All of this points to an economy still struggling to find more solid ground, but doing that slowly.

RIM returns to profit
Research In Motion Ltd. rebounded to a surprising fourth-quarter profit of $98-million (U.S.) as revenue slumped by 36 per cent.

Today’s report also included the first look at sales of its new BlackBerry 10 devices, one million of which were shipped in its global launch. That excludes sales in the United States, however.

Over all, RIM shipped six million devices in the quarter, while its subscriber base narrowed to 76 million, The Globe and Mail's Iain Marlow reports.

RIM posted a profit of 19 cents a share, turning around from a loss of $125-million or 24 cents a year earlier and surprising analysts who had forecast a loss.

Revenue of $2.7-billion fell 2 per cent from the third quarter, and a sharp 36 per cent from a year earlier.

The company also announced that co-founder Mike Lazaridis, who ran the company until he and Jim Balsillie stepped down as co-CEOs, is also leaving as co-chairman and quitting as a director.

“We have implemented numerous changes at BlackBerry over the past year and those changes have resulted in the company returning to profitability in the fourth quarter,” said chief executive officer Thorsten Heins.

“With the launch of BlackBerry 10, we have introduced the newest and what we believe to be the most innovative mobile computing platform in the market today. Customers love the device and the user experience, and our teams and partners are now focused on getting those devices into the hands of BlackBerry consumer and enterprise customers.”

Total to take Voyageur hit
The French energy giant that had partnered with Suncor Energy Inc. in the Voyageur upgrader is taking a hit of $1.65-billion (U.S.) as the project dies.

As The Globe and Mail’s Brent Jang reports, Suncor announced late yesterday it was cancelling the project and taking a writedown of $140-million (Canadian) in its first quarter, having already taken a $1.5-billion hit.

It also paid France’s Total SA $515-million for its stake in the project’s assets.

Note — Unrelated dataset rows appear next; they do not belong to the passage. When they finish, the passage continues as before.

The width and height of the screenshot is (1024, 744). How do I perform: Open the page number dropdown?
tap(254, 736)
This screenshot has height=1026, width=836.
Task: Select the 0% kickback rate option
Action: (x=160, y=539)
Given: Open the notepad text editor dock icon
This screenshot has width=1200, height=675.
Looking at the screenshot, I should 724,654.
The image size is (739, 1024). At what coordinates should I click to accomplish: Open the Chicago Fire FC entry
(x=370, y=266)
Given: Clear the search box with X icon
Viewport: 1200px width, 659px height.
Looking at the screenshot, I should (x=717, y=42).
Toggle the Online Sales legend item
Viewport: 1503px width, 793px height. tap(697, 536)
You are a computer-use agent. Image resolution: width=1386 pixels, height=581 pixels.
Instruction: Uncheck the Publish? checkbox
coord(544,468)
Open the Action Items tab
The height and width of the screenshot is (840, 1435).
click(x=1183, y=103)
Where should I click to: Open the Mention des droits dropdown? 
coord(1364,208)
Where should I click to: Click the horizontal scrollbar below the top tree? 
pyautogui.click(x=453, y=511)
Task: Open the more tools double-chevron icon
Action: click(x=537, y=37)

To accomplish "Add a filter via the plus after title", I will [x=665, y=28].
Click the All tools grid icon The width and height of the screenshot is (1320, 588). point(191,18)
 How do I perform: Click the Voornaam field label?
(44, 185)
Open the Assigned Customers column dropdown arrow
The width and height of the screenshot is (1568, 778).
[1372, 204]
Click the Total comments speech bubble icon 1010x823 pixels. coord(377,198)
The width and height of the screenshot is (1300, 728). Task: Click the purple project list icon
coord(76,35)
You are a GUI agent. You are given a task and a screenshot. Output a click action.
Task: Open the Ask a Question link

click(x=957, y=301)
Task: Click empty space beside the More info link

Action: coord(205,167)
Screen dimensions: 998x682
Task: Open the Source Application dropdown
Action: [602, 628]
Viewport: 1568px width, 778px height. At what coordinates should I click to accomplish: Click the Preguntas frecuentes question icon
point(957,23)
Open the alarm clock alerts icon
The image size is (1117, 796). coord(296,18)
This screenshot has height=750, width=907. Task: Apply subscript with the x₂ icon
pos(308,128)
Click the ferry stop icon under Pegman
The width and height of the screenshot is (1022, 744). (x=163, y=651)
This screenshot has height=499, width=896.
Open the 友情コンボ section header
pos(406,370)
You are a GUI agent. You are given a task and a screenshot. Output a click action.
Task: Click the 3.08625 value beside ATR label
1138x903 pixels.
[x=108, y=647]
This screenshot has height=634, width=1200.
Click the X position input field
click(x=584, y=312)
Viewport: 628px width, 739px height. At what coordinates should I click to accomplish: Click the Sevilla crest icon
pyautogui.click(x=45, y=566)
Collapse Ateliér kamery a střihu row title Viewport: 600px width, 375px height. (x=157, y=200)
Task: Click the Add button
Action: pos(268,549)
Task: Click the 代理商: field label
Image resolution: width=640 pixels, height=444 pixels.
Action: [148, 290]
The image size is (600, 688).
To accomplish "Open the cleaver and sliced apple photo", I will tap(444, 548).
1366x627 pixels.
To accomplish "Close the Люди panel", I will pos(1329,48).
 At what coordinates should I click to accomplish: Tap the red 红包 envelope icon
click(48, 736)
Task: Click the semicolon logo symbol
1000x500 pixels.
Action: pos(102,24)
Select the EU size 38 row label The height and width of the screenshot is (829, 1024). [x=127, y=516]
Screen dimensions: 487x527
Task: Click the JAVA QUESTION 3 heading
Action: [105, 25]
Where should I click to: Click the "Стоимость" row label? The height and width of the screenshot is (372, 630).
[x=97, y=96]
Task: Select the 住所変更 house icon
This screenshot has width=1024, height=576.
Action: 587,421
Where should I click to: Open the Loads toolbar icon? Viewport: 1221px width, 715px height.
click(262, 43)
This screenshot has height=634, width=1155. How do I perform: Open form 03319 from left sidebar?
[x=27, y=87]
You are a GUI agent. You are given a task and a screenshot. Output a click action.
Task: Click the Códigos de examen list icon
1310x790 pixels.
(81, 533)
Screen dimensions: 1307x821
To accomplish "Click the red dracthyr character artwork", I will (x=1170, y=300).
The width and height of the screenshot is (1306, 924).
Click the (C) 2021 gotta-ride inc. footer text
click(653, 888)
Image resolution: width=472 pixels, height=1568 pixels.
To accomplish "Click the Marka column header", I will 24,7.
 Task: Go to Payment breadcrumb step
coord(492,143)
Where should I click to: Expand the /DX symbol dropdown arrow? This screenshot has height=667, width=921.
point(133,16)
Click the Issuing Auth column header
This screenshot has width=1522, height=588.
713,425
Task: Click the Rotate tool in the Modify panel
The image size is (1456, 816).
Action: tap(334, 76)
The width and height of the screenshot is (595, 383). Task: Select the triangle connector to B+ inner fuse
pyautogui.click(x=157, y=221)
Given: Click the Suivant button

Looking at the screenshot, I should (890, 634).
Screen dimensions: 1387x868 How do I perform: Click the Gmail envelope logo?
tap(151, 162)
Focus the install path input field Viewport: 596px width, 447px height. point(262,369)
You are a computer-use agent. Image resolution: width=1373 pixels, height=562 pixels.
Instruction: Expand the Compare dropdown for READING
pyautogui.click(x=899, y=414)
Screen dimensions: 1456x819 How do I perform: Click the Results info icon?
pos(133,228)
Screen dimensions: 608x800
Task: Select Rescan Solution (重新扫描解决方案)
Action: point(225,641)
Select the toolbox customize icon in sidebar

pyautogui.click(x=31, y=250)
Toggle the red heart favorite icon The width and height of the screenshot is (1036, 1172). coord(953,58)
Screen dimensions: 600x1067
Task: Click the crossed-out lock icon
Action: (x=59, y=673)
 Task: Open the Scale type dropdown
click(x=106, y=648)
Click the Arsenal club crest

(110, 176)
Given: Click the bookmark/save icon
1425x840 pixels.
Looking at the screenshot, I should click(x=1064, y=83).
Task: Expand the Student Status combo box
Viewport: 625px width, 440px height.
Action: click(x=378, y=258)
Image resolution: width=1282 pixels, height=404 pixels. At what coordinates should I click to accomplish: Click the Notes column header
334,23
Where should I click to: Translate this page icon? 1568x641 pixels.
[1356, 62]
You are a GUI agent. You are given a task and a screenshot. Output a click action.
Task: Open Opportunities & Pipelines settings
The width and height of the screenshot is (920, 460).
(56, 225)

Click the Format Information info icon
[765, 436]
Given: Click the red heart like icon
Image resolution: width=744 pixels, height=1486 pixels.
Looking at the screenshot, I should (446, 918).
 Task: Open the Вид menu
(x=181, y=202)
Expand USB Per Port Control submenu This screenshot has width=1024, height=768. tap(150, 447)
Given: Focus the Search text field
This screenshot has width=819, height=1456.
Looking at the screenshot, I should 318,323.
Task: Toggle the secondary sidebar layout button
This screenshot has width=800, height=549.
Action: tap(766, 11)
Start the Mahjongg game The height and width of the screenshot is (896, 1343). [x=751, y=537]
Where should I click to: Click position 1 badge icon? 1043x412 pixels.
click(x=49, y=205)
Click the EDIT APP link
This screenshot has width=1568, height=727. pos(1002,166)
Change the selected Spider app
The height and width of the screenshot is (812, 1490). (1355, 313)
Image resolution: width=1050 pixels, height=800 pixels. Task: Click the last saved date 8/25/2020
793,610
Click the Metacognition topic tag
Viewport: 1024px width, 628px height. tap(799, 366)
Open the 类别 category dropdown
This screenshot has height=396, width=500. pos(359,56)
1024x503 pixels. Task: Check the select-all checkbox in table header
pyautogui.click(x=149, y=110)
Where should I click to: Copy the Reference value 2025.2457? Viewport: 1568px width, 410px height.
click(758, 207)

Today, Total said it would suffer a loss of $1.65-billion (U.S.) on the project in its first quarter, but will save more than $5-billion over the next five years by getting out.

“The oil market environment in … North America has changed significantly,” Total said.

“The emergence of an abundance of light oil and condensates produced in the region will increase tremendously the supply of diluents for mining projects and consequently impact upgrader projects in the area,” it added in a statement.

“Following a thorough revenue of its assets shared with Suncor Energy Inc. in Canada, Total concluded that the investment in the Voyageur project was no longer justified from a strategic and economic point of view.”

Cypriot banks reopen
Cypriot banks are open again today for the first time in about two weeks, though amid strict controls aimed at stopping cash from fleeing the embattled country.

As our European correspondent Eric Reguly reports, there was no apparent panic or fuss.

The capital controls, which affect withdrawals and purchases of foreign goods by credit card, are, for now, to be kept in place for seven days.

“Morning images of armed Cypriot police stationed outside banks to prevent civilians from withdrawing their own money stands as a vivid metaphor for how far the euro zone has fallen, and will no doubt focus the minds of equity investors," said Matt Basi of CMC Markets in London.